K-nearest neighbour classification
Syllabus alignment
This lesson supports the NSW Software Engineering Stage 6 syllabus:
-
Software automation / Algorithms in machine learning
- Explore models of training ML, including supervised learning.
- Describe types of algorithms associated with ML, including k-nearest neighbour.
K-nearest neighbour
The k-nearest neighbour (kNN) algorithm is one of the simplest classification models in machine learning. Unlike regression, which predicts a continuous value, kNN decides which category a new data point belongs to by looking at the data around it.

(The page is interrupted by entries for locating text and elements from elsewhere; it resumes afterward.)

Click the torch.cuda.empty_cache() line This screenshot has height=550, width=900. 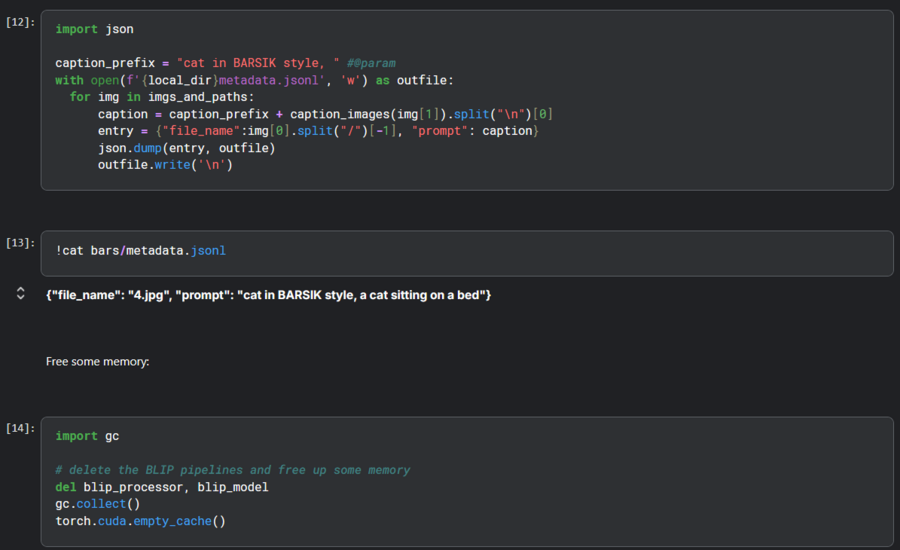pyautogui.click(x=140, y=521)
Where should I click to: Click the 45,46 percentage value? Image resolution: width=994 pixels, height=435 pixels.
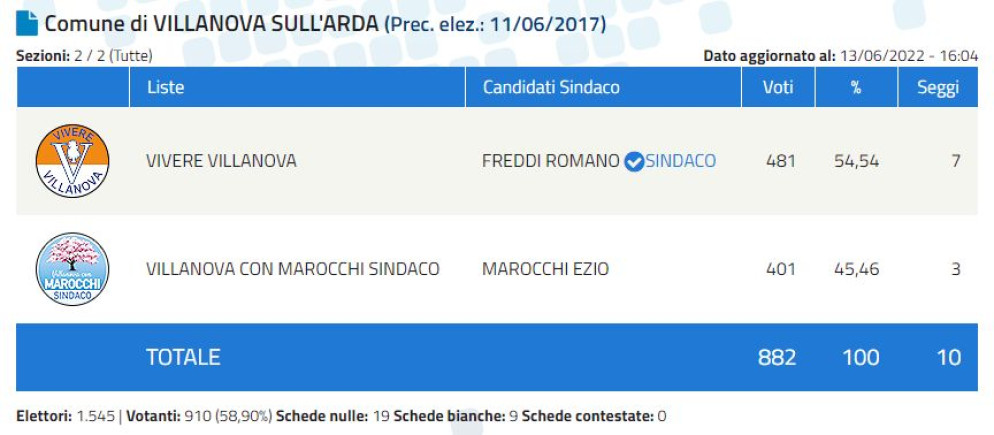click(x=856, y=269)
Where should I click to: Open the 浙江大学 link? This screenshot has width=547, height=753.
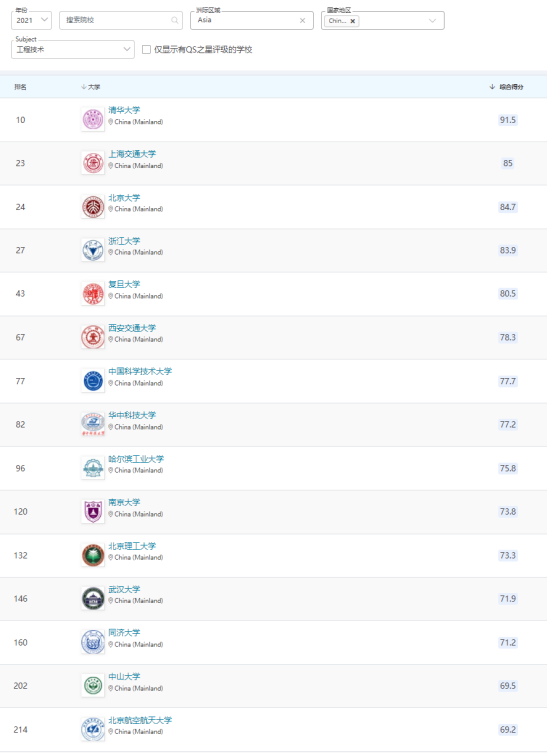(x=124, y=241)
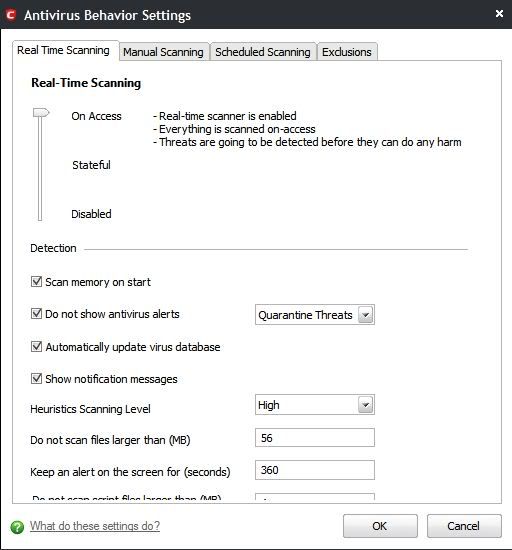
Task: Select the Real Time Scanning tab
Action: (x=63, y=51)
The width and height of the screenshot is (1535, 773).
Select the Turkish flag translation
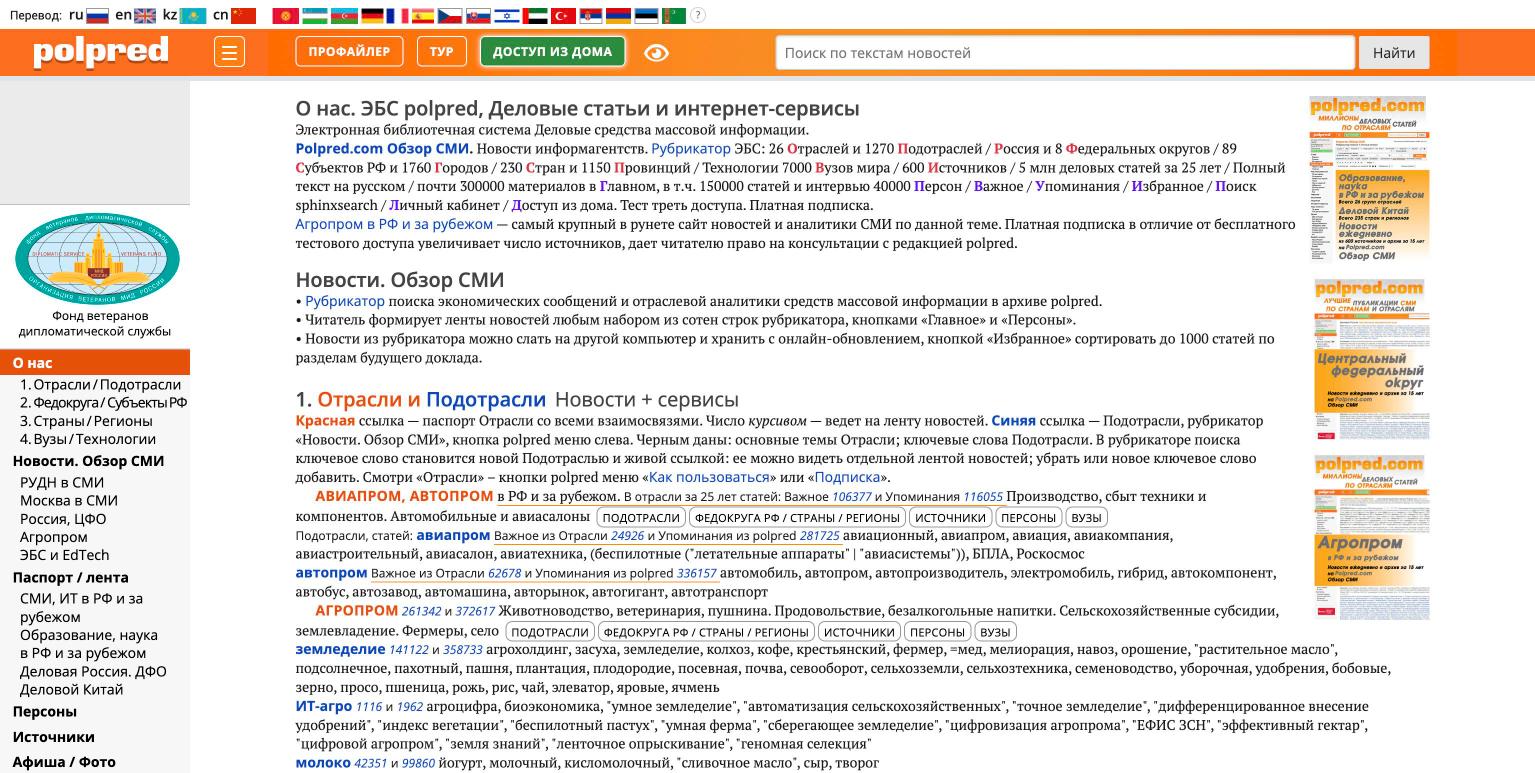click(564, 15)
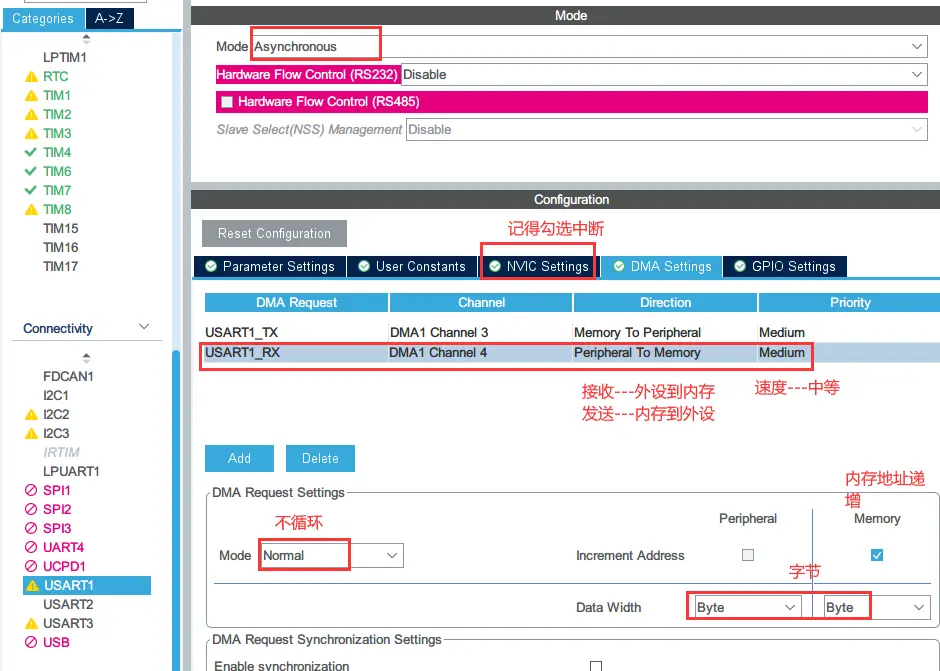Toggle Peripheral increment address checkbox

tap(748, 555)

This chapter introduces kNN through an interactive tool that lets you explore how the number of neighbours (k), feature selection and dataset geometry influence classification boundaries.
What kNN does
kNN is described as an instance-based learner. Instead of building an explicit mathematical model, it stores the dataset and makes decisions by comparing new points with known examples.
To classify a new point, the algorithm:
- Measures the distance between the new point and all points in the dataset
- Selects the k closest points
- Uses the majority class of those neighbours as the prediction
Why this matters
kNN classification supports the Software Automation outcomes by showing how ML systems make decisions using patterns in datasets. It exposes the limits of simple classifiers and highlights the role of data quality, dimensionality and bias.

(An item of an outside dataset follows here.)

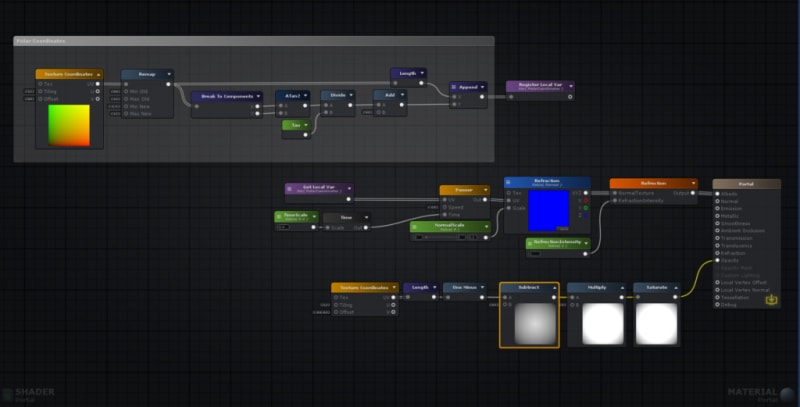This screenshot has height=407, width=800.
Task: Click the Opacity input port on Portal node
Action: pos(718,260)
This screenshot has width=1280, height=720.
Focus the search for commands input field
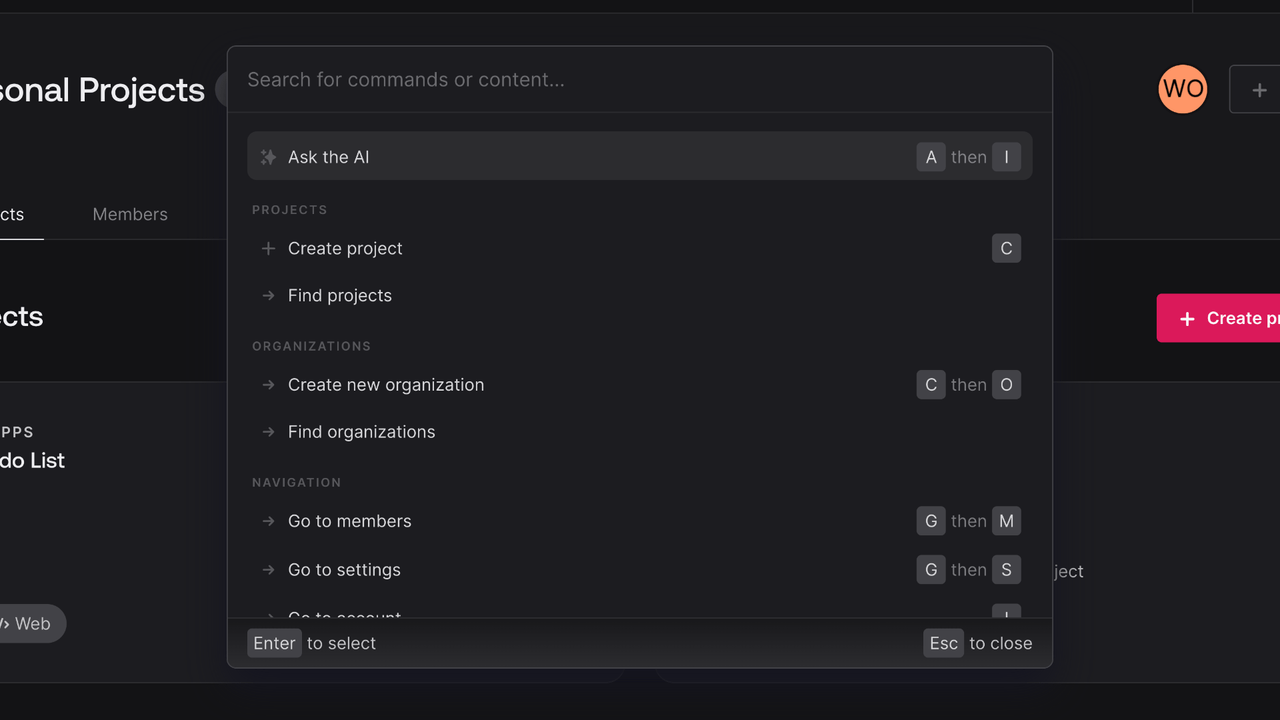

Connections to the Software Engineering syllabus include:
- Testing and evaluating ML solutions
- Understanding how algorithms support efficient and accurate software
- Investigating human and dataset-source bias in ML systems
- Applying OOP principles to implement ML program structures
The interactive below unpacks the key concepts with examples.
Key concepts
Instance-based learning
kNN is a lazy learner. It does not build a model during training. Instead, it stores all training examples and defers computation until a prediction is requested. This makes training instant but prediction slower, especially with large datasets.
The role of k
The parameter k controls how many neighbours vote on the classification:
- Small k (e.g., k = 1): Highly sensitive to noise and outliers; produces complex, irregular boundaries
- Moderate k: Balances local patterns with stability
- Large k: Produces smooth boundaries but may ignore local structure and misclassify edge cases
Distance metrics
kNN relies on measuring similarity between points. Common metrics include:
- Euclidean distance: Straight-line distance; sensitive to scale differences between features
- Manhattan distance: Sum of absolute differences; follows grid-like paths
Feature normalisation is critical. Without it, features with larger numeric ranges dominate the distance calculation and distort predictions.
Decision boundaries
Unlike logistic regression, which fits a single linear boundary, kNN adapts to the local structure of the data. This allows it to model non-linear, irregularly shaped class regions. However, this flexibility also makes it vulnerable to overfitting when k is too small.
Computational cost
kNN has no training phase, but prediction requires calculating distances to all training points. This becomes expensive with large datasets or high-dimensional feature spaces, a phenomenon known as the curse of dimensionality.